Book review – Jacobean Embroidery

November 4, 2007 at 7:30 pm | Posted in Book Review, Embroidery, Project Gutenberg | 1 Comment

Not a lot of fibery things seem to be happening around here, and I don’t want to bore you with pictures of the very slow progress on my needlepoint lace project, which is the only project that gets worked on at all. But one of the other things I do might be of interest to you, so I decided to start a series of posts about the E-books that are listed in the needlework section of Project Gutenberg’s Crafts Bookshelf.

I’ve been helping to prepare electronic versions of public domain books at Project Gutenberg’s Distributed Proofreaders Project for over a year now. How I found this marvellous project has to do with one of those needleworks books, and it is the book with which I want to start this series. While surfing various fiber blogs, I stumbled across a post with a link to Jacobean Embroidery, a very nice book with 17th and 18th century embroidery patterns. When clicking this link, you’ll get taken to Project Gutenberg’s catalog entry for this book, where you can download your own copy, but just to show you what you will get, here’s one of the plates from that book:

Jacobean Embroidery

Only a few of them are in colour, but all are showing beautiful patterns of plants and animals. Jacobean embroidery is a wool embroidery where most of the background fabric is visible. The book has an introduction which details some of the history surrounding that kind of embroidery, the main part consists of plates with embroidery patterns taken from old works together with a description of what stitches and colours were used. Lots of ideas to be found here!

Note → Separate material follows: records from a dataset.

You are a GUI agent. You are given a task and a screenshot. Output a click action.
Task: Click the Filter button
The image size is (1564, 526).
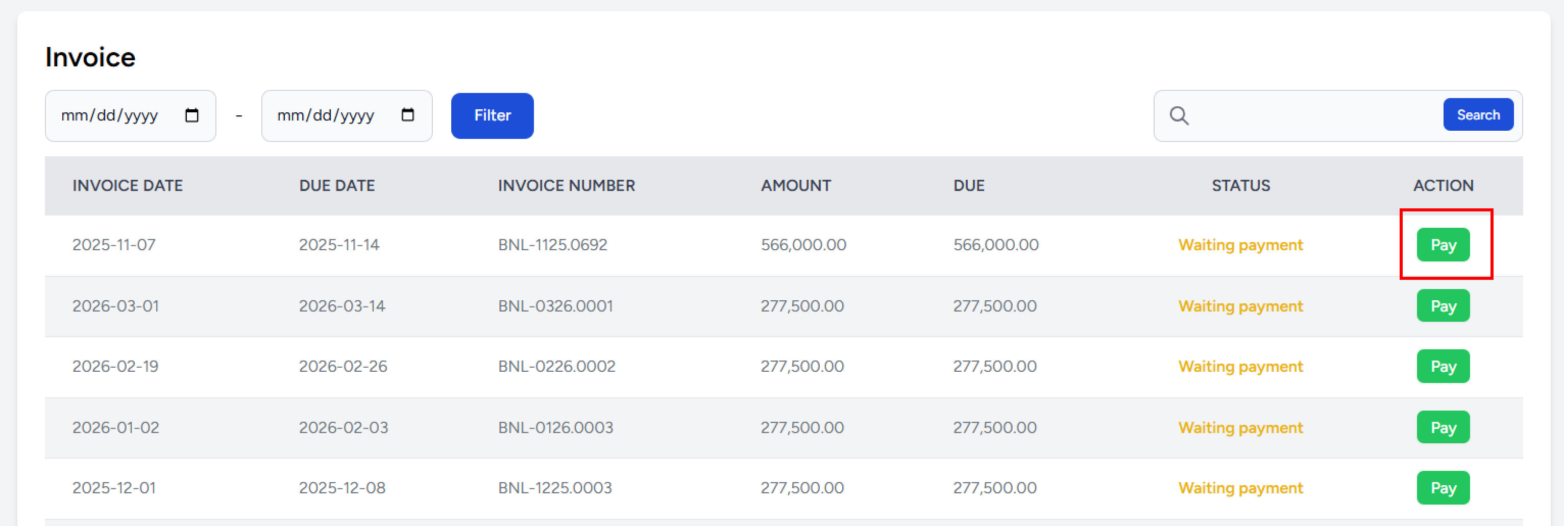pos(492,115)
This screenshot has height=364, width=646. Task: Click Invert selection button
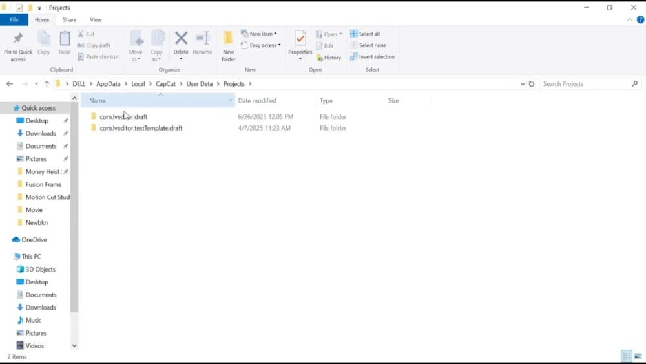click(x=375, y=56)
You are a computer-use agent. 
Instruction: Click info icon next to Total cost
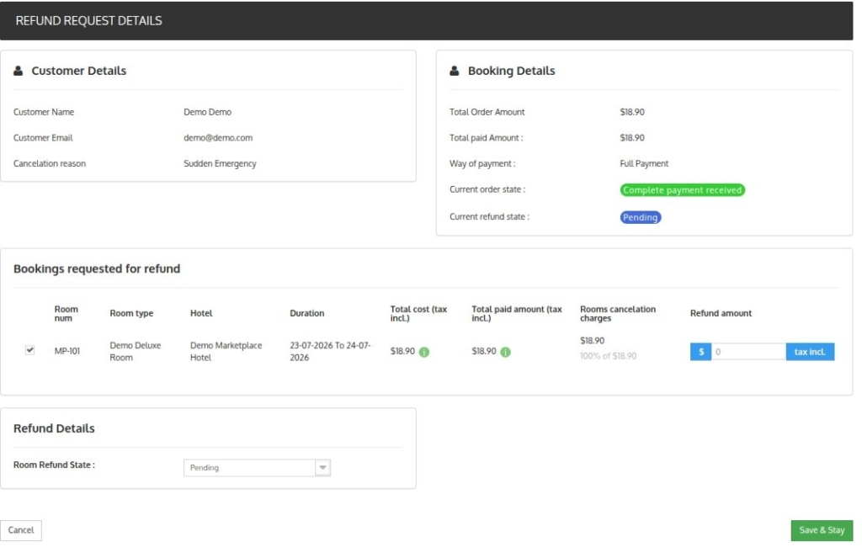click(x=424, y=352)
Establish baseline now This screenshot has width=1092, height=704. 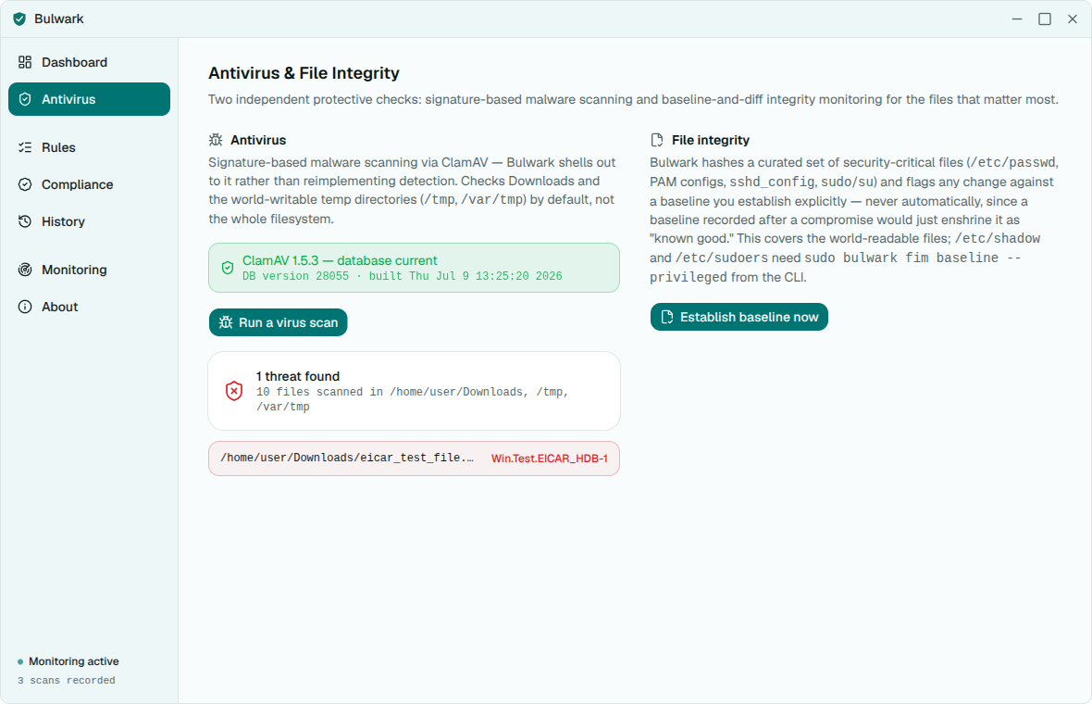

I was very impressed what I was seeing in that book. It’s a high quality electronic version of an old book that you’re very unlikely to find in your local library, and here someone had done the work of producing that version and making it available for free! I’ve been interested in old needleworks techniques for a long time, and I always have the feeling that a lot of knowledge is on the verge of getting lost, since almost nobody seems to practice those old, time-consuming techniques anymore. So, I was interested, and my unasked question about how this book had been prepared and published got answered way faster than I expected. On top of that catalog page there was a slim advert, asking for help preparing E-books at the Distributed Proofreaders site. I clicked that link, read a bit about the site’s concept, registered, and before I knew what was happening, I was hooked. I have to admit that during the last year I spent more time volunteering there than doing anything fibery. It’s amazing what I got accomplished nevertheless! 😉 Of course I’m not only working on fiber-books, but those are still the largest motivation why I’m there.

So, during the next weeks, whenever I have nothing new of my own doing to present, I’ll go rummage through that crafts bookshelf and tell you a bit about the fiber books that are listed there. I hope you’ll enjoy those excursions into history as much as I do!